An Environmental Impact Study was undertaken in accordance with federal laws and regulations, and was reviewed and approved by state and federal agencies. The department’s analysis was based on sound engineering principles, environmental impact and objective comparison of the alternatives to satisfy the intended need and purpose of the project. The entire environmental process is a tool for decision making. The whole progression was transparent and open to the public and included websites, a hotline telephone number, newsletters, flyers and focus groups with the impacted communities.
Multiple public information meetings were held detailing project alternatives, and a 27-member citizens advisory group was established. Ultimately, in 2009, the Federal Highway Administration (FHWA) reached a Record of Decision supporting the Environmental Impact Statement that determined the preferred route of U.S. 411, Route D-VE.

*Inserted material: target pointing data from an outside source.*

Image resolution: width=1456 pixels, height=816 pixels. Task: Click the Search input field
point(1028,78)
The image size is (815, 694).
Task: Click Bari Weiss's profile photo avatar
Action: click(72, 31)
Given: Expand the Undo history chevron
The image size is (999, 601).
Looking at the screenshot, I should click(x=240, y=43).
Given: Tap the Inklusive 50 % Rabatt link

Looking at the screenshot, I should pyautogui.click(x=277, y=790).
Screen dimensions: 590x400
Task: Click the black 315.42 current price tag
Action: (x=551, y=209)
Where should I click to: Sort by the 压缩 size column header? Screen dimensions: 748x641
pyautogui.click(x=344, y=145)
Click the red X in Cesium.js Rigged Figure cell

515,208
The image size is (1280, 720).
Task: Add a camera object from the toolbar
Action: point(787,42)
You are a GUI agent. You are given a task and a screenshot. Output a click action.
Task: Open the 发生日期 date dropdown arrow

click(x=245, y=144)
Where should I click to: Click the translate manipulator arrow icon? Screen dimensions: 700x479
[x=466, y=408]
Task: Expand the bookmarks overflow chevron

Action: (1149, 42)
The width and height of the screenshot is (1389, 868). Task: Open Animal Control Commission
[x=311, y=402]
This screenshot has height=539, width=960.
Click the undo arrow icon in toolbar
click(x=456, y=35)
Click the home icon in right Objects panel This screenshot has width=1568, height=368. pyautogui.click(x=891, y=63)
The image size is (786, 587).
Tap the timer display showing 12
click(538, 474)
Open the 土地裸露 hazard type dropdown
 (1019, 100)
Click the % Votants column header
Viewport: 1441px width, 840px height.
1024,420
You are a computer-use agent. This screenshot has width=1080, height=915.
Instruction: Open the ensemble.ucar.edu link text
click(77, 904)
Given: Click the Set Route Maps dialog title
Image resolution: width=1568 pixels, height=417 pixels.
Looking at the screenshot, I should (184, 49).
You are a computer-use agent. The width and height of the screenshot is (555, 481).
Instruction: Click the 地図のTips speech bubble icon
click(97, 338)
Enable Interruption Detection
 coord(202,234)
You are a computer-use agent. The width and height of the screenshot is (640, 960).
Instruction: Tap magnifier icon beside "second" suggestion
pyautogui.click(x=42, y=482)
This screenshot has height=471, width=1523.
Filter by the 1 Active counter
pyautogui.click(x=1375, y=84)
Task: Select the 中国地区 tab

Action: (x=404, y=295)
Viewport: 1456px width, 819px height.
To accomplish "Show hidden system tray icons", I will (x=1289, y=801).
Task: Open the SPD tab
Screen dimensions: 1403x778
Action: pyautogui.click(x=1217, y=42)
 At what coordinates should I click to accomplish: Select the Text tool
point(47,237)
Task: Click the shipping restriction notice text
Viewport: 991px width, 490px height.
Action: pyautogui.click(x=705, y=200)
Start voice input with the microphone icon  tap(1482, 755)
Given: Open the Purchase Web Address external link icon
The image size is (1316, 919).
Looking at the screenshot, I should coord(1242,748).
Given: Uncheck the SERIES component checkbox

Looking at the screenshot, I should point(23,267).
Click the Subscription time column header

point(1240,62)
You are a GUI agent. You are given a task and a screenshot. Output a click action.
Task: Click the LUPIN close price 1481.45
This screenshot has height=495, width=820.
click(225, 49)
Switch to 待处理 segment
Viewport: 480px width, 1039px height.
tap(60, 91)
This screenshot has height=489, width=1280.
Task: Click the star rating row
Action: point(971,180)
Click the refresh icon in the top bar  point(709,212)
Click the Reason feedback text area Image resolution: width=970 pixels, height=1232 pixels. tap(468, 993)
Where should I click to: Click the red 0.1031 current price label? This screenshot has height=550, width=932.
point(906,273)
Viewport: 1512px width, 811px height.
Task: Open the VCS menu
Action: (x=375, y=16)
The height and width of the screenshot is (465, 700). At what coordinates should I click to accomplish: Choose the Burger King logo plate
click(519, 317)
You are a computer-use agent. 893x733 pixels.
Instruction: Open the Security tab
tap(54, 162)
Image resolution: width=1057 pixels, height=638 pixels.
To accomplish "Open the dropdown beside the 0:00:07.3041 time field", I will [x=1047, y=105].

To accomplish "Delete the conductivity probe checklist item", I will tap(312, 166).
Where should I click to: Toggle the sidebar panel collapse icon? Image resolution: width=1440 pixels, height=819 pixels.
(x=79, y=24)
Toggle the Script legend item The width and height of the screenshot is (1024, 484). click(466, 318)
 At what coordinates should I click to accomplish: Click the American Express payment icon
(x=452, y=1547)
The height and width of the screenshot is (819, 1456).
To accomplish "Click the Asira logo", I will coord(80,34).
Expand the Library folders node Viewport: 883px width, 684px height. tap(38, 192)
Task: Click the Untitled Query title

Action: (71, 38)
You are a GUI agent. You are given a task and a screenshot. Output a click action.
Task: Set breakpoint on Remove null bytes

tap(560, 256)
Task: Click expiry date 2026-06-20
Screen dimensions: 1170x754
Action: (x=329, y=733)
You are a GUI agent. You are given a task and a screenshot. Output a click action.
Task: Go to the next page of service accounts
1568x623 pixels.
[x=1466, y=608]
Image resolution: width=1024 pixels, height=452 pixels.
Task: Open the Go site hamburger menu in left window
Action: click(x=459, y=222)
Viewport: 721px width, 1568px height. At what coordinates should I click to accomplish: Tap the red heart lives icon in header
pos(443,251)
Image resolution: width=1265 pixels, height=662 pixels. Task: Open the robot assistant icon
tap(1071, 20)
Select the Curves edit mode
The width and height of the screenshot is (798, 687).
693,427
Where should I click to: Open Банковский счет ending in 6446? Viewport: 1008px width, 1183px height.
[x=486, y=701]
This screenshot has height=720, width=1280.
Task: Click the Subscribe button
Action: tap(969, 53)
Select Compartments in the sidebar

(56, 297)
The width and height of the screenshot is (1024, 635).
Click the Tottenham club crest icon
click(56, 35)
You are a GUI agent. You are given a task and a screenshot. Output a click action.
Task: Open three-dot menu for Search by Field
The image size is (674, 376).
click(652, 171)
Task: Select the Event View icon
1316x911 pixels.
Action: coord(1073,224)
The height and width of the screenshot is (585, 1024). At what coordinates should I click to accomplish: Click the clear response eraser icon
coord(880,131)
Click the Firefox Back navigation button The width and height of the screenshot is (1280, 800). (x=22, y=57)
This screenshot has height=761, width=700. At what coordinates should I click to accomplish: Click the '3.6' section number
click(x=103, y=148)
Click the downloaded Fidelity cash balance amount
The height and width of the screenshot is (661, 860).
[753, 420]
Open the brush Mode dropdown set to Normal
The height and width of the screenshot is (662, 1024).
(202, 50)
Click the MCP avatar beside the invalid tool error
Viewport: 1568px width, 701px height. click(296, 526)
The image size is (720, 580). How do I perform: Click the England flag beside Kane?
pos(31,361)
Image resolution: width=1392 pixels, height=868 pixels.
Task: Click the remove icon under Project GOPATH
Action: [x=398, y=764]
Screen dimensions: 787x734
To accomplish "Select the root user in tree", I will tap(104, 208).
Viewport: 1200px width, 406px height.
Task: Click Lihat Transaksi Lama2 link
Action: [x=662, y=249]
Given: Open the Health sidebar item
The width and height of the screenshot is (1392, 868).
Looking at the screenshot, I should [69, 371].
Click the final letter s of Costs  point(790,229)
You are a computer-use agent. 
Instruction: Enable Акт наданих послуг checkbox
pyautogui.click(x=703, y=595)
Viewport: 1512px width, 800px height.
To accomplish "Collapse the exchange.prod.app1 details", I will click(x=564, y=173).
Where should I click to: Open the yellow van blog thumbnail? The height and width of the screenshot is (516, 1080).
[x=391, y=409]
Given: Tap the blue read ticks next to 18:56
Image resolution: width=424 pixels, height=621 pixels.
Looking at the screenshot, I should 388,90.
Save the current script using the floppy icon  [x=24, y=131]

Challenges to the project and certain circumstances, such as new environmental requirements, have slowed the project. As such, Georgia DOT has made numerous adjustments and will continue to do so to ensure the project’s purpose can be achieved. Along the way, all federal rules and requirements have been followed and will continue to be followed.
Currently, the department is re-evaluating the environmental impact based on other routes in the Dobbins Mine area. The goal is to complete that work by the end of this year, so that impacts and mitigation may be assessed and forwarded to FHWA for review and concurrence.
Planning and constructing any large infrastructure project is often a long journey with many challenges, and the Georgia Department of Transportation is committed to providing a safe, connected and environmentally sensitive transportation system that enhances Georgia’s economic competitiveness.
Russell McMurry is chief engineer at the Georgia Department of Transportation.